→ **CONSIGNES**:
[A] Veuillez recopier fidèlement le passage du texte sur Albert Saléza qui commence aux mots « Chantant en choeur » et s'arrête après « de fin d'année. ».
[B] Traduisez en anglais cette phrase du texte sur Albert Saléza : « A seize ans, il ne sait ni lire ni écrire. »

→ **TEXTE CHOISI**:
——

C'est à Bruges que naquit Albert Saléza le 18 octobre 1867. Il était le
benjamin d'une famille de sandaliers de douze enfants. Sa famille paternelle était originaire de Salles en Lavedan dont
les habitants sont appelés Salézans ou Salézaas, d'où le nom de Saléza.
Orphelin à huit ans, il est envoyé en Gironde dans une propriété du sénateur Calvet où
il est employé comme aide-berger. Il n'y est pas heureux et revient à Bruges pour travailler au métier de
la sandale qui nourrit à peine. A seize ans, il ne sait ni lire ni écrire. C'est un superbe garçon et pour
manger à sa faim, il s'engage comme terrassier sur les chantiers de la voie ferrée Pau-Laruns. Puis il va
travailler à Bayonne où les salaires des sandaliers sont plus élevés qu'à Bruges.
Chantant en choeur comme dans tous les ateliers, sa voix de ténor est remarquée par deux mélomanes
bayonnais MM. Doubrères, négociant en vins et Albert Lion, contrebassiste au théâtre de Bayonne. Il
est présenté à M. Jubin, directeur de l'école de musique et confié au professeur Gaston
Salzedo. Dès lors son destin est fixé. Il fait de rapides progrès dans tous les domaines : instruction
générale, diction, étude de la musique et du chant, répertoire lyrique, etc... Si bien qu'en juillet
1886, il remporte le premier prix de fin d'année.
A 19 ans, Albert Saléza est admis au Conservatoire de Paris. En 1888, il remporte le premier prix de chant et le
deuxième prix de déclamation devant un jury où figurent les compositeurs Ambroise Thomas et Léo
Delibes.

——

→ **DONNÉES RECUEILLIES**:
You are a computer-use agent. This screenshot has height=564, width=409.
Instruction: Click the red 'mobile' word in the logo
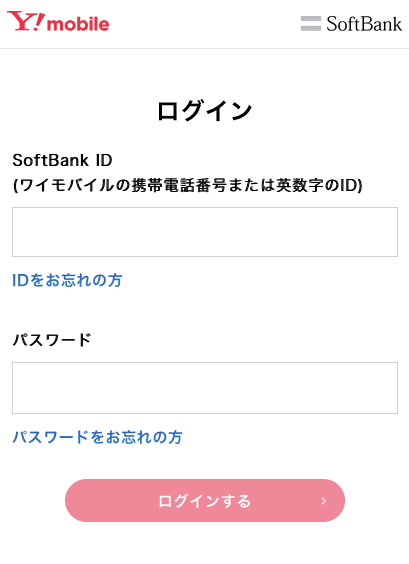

——

→ **CORRIGÉ DES EXERCICES**:
[A]
Chantant en choeur comme dans tous les ateliers, sa voix de ténor est remarquée par deux mélomanes
bayonnais MM. Doubrères, négociant en vins et Albert Lion, contrebassiste au théâtre de Bayonne. Il
est présenté à M. Jubin, directeur de l'école de musique et confié au professeur Gaston
Salzedo. Dès lors son destin est fixé. Il fait de rapides progrès dans tous les domaines : instruction
générale, diction, étude de la musique et du chant, répertoire lyrique, etc... Si bien qu'en juillet
1886, il remporte le premier prix de fin d'année.

[B] At sixteen, he can neither read nor write.